Thursday, August 9, 2007

Waiting for new alternative fuel

I agree that we need to cut our addiction to crude oil, not just foreign but oil in general. Not just because of the environment, or just because possible threats that could come from the middle east - but because I'm also tired of a good solid part of paycheck going towards gas for my car.

During a recent trip home, I filled up my car in Storm Lake and it was over $3 a gallon (89 octane with ethanol). On my way home I stopped in a community of Bolivar, Missouri, about the size of Alta, to fill up on fuel and only paid $2.45 a gallon on 87 octane. I'm not a gas expert - I look for ethanol fuels wherever I can and I generally buy the cheapest fuel that will work in my car. But why is there such a price difference? Southwest Missouri is not part of the ethanol boom and still has lower gas prices.
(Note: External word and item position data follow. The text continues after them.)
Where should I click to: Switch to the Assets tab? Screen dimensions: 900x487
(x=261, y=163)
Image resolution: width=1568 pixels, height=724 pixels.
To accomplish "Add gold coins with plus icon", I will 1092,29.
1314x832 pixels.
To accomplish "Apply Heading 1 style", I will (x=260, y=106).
What I remember from economics classes is that businesses will charge what the market accepts - I suspect fuel prices will rise until people refuse to pay for it. Then back it goes down.

Gas prices seem only loosely related to what is going on in the supply-and-demand system. Prices shoot up until people complain, then they drop down, then slowly rise again to another spike (usually around a peak driving period). Slowly we get used to the higher prices and come to accept them with little question. When I first got my license at 16 in 2000, gas was under a dollar a gallon and now seven years later it has been over the $3 mark.
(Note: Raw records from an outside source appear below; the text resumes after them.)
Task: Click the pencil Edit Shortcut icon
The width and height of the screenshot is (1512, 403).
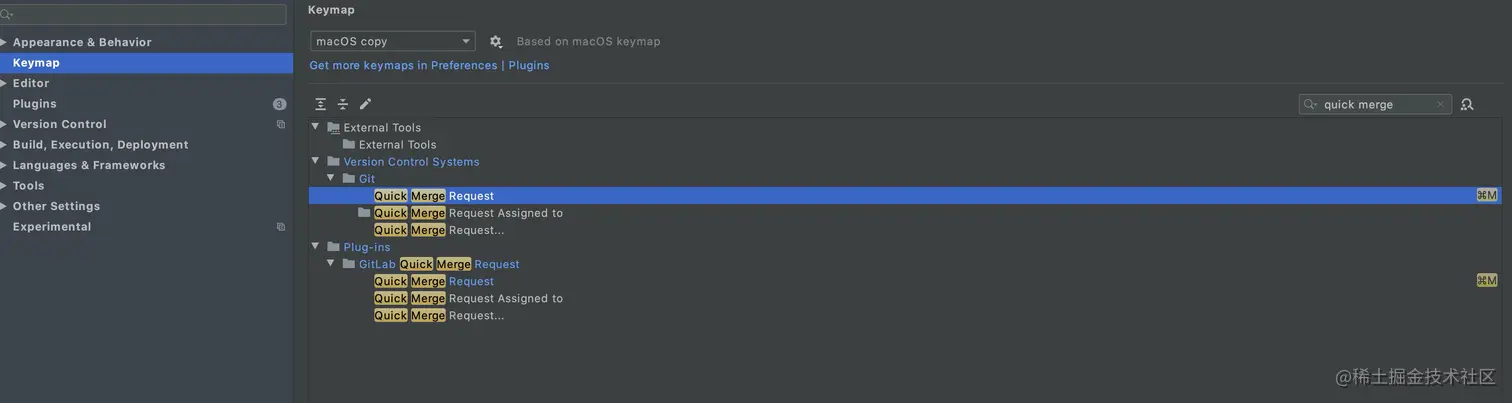Action: 365,104
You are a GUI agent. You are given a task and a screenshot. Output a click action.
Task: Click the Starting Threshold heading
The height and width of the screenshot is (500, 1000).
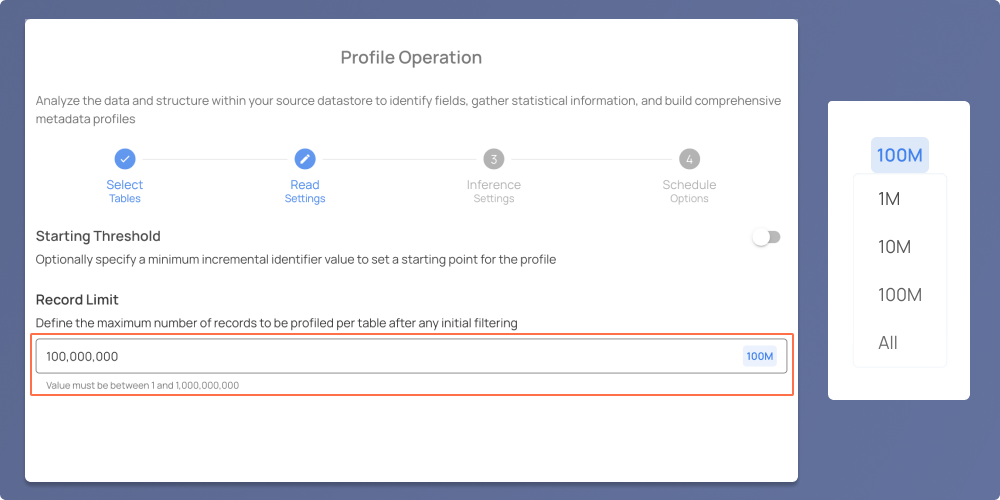click(x=98, y=236)
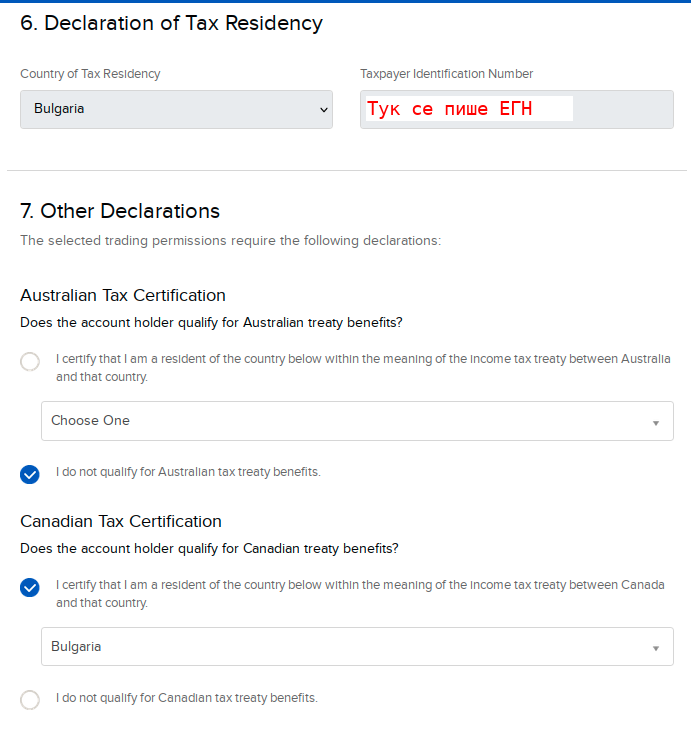Click the 'Country of Tax Residency' label
691x746 pixels.
90,74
With the inflation rate so high in the U.S., I'm actually wondering if the best thing would be for prices to go higher - to reach whatever the point is that some permanent changes get made. Like demanding cars with better mileage. Whatever happen to the hydrogen car that was so highly publicized on many car sites several years ago?

Yes, electric cars and hybrids are great if you could afford them. Honestly, I don't have the cash to go out and buy a new car like that. There is no retrofit option. If I could afford teh price for a new high-tech carm I probably wouldn't be demanding change.

It seems to me that people are looking to the government to help control prices but if we really want to get independent then we need to turn to the private sector. Everything in the private sector is driven by cost, if the demand is high, private industries will innovate to create the product to claim that potential revenue. Over time, technology tends to trickle down and become affordable to more people. I'm not picky about how the technology is developed. With so many advances, there have to be ways to make cars run longer without using so much fossil fuel. We can't sit back and wait for government to design change. We need to challenge and reward industry. As competitive as we are, wouldn't they want to be the first on the market with the historic breakthrough?

Yes, I realize that my idea would have gas prices go higher before the change, but like so many things in life, it will get worse before it gets better.